It took the two Russian emigres a couple years to realize they were on to a real business. They happened to catch the popularity wave of natural, organic products at its beginning and placidly rode it to success.

Today, Leo, 50 and Vladimir, 46, own Levlad Laboratories, a Chatsworth firm that produces cosmetics under three brand names: Nature’s Gate, Petal Fresh and Aloegen. They still sell Rainwater shampoo, though, of course, it isn’t made from rainwater anymore; they use distilled water now.

In the $15-billion-a-year U.S. cosmetics industry, which is dominated by Revlon, Estee Lauder and L’Oreal, there is also a “so-called natural cosmetics business that represents a tiny share of that market, less than 2%,” said Suzanne Grayson, a cosmetics consultant in Santa Barbara.

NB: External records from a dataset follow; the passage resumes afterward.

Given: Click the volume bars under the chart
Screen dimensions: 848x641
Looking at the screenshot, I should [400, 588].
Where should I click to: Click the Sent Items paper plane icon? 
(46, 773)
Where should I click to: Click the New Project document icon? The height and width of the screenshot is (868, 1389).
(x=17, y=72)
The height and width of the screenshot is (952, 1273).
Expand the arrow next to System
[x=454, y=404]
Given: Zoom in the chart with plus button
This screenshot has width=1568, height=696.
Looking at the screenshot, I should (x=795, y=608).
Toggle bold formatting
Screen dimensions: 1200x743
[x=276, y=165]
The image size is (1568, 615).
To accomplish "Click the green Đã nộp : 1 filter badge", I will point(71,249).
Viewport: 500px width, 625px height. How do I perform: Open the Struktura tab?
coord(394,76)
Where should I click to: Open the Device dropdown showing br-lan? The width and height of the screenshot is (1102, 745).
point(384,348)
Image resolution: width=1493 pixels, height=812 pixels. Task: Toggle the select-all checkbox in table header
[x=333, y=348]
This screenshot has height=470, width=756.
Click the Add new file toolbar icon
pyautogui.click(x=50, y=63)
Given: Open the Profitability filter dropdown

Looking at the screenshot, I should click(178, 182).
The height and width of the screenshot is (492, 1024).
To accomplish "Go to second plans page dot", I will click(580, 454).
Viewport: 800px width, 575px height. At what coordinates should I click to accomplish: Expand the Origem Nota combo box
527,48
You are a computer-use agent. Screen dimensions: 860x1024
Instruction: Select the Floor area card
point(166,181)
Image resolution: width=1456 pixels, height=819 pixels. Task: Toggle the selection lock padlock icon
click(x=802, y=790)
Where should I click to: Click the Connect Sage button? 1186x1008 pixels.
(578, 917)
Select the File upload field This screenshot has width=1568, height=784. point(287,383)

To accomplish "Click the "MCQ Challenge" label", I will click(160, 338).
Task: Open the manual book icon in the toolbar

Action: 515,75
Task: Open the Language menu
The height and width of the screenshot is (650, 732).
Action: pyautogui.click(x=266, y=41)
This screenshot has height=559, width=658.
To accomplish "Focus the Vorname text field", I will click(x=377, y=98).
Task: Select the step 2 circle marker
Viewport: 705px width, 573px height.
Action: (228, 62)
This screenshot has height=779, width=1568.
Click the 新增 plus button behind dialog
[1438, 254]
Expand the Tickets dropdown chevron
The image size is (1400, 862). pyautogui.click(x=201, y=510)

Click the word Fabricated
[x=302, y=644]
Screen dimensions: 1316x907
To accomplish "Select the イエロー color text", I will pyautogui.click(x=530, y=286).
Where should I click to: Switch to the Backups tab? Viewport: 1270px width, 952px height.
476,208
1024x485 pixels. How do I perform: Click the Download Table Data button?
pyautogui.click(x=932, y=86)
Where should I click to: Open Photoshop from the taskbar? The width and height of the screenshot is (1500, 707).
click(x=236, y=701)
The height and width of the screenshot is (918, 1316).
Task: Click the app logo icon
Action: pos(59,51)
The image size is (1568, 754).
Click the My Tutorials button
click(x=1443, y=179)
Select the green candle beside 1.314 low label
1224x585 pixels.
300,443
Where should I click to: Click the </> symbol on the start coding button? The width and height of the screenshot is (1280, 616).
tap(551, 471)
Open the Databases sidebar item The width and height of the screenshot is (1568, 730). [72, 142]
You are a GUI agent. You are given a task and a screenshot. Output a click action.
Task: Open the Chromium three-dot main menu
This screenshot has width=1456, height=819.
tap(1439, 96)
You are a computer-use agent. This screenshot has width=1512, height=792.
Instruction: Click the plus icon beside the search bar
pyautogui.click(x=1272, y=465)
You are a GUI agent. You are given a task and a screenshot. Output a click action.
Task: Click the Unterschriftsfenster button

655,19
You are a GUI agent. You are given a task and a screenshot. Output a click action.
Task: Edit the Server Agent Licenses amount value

But within this modest $300-million natural cosmetics niche, which caters to health-food stores, Levlad is one of the top half a dozen firms, said Rebecca James, a Los Angeles cosmetic industry consultant: “They are definitely one of the best and they are trendsetters too because they use up-to-date chemical information and good herbal ingredients.”

Leo, who is Levlad’s president, said their company now has 120 employees and last year its sales topped $10 million. Vladimir, Levlad’s vice president, is in charge of concocting their products.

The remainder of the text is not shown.